172. Now let us suggest that your mind is represented by all
vehicles with two doors. This also
gives you the vast variety of travel, parking, repair, location, direction,
speed, etc. But it will be obvious to you that some two door automobiles are also red.
173. This then is the basis of multi-dimensional communication.
Each of us has our distinct identifying characteristics, but both of us have
certain channels that follow exactly the same networks.
174. We may limit our vision and see ourselves figuratively
as only red cars, or only two-doors; or we may expand ourselves infinitely and
recognize that we network with each other and with those also who have
4-cylinder engines, or air-conditioning, or round wheels.
175. When we tune in with another person and begin to expand
our own networks into theirs, we both begin to discover things about ourselves
that we did not know. In the knowledge of those things, we gain a reservoir of
power that exceeds not only either of our individual abilities, but which
exceeds the sum of our individual abilities.
176. Hierarchical social structures are by definition degrading. A person cannot be elevated above his or
her co-inhabitants. He or she may only hope to degrade others into his/her
service.
177. For an entity in a hierarchical system to reverse his
or her degradation, he or she need only exceed the expectations. If I am paid
to do job A, then doing job A is my debt for what I am paid. I am forever owing
the labor for job A to my employer for his/her beneficence toward me.
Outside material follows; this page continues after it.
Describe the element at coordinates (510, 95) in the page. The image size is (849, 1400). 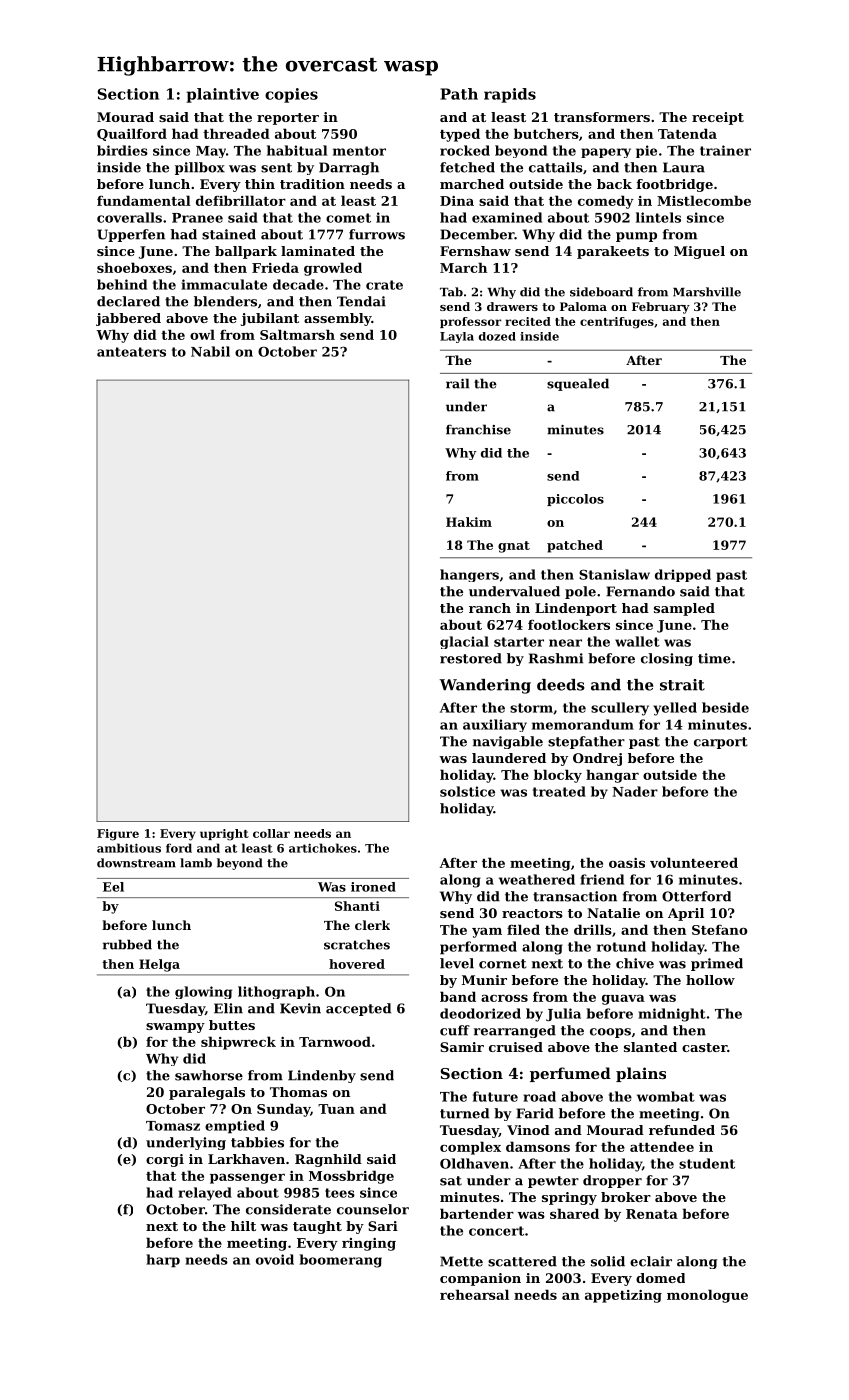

If,
however, I do both job A and job B, but am paid only for job A, my employer is
indebted to me. I am no longer hierarchically degraded.
178. A savior once said, “He who would force you to walk one
mile with him, walk with him two.”
179. Hierarchical systems are innately male-based.
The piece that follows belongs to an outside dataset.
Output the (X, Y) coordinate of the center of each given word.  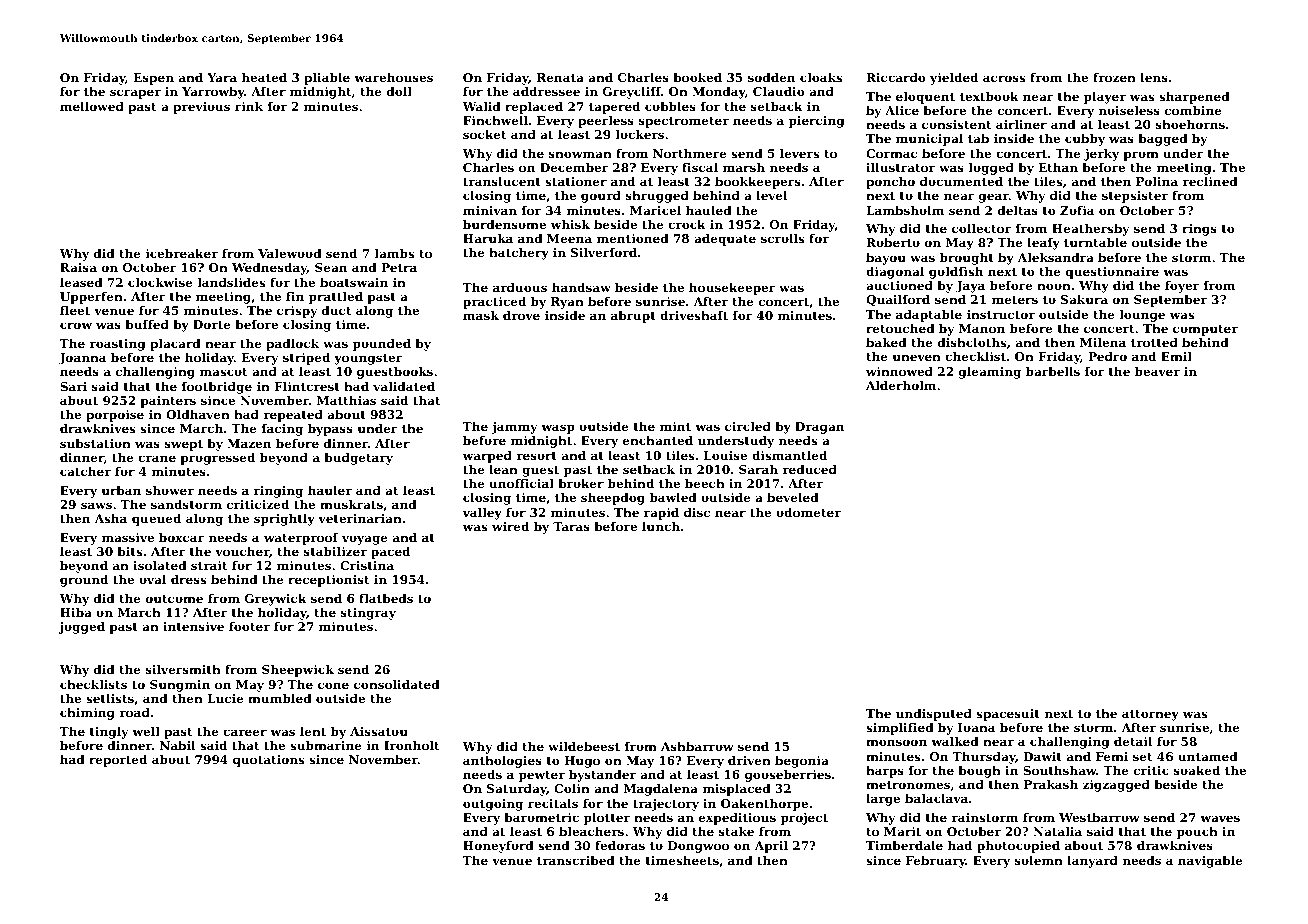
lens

180. When a person has become so transparently honest and
undisguised (147) that they cannot believe that anything they say can be
untrue, whatever they say must be or become truth. If I am at the point of
honesty at which I determinedly (or better, naturally) speak only the truth,
whatever I say is governed by truthfulness. Even if I say the table is floating
three inches above the ground, because I speak only truth, it must float three inches above the
ground.
Editor’s Note: Wesley recognizes that there is a difference
between a person who routinely deceives himself or is mentally ill believing
what he says and a person who only ever speaks the truth. Believing your own
lies may be a future topic that Wesley comes back to, but in this case he is
strictly referring to the transparently honest.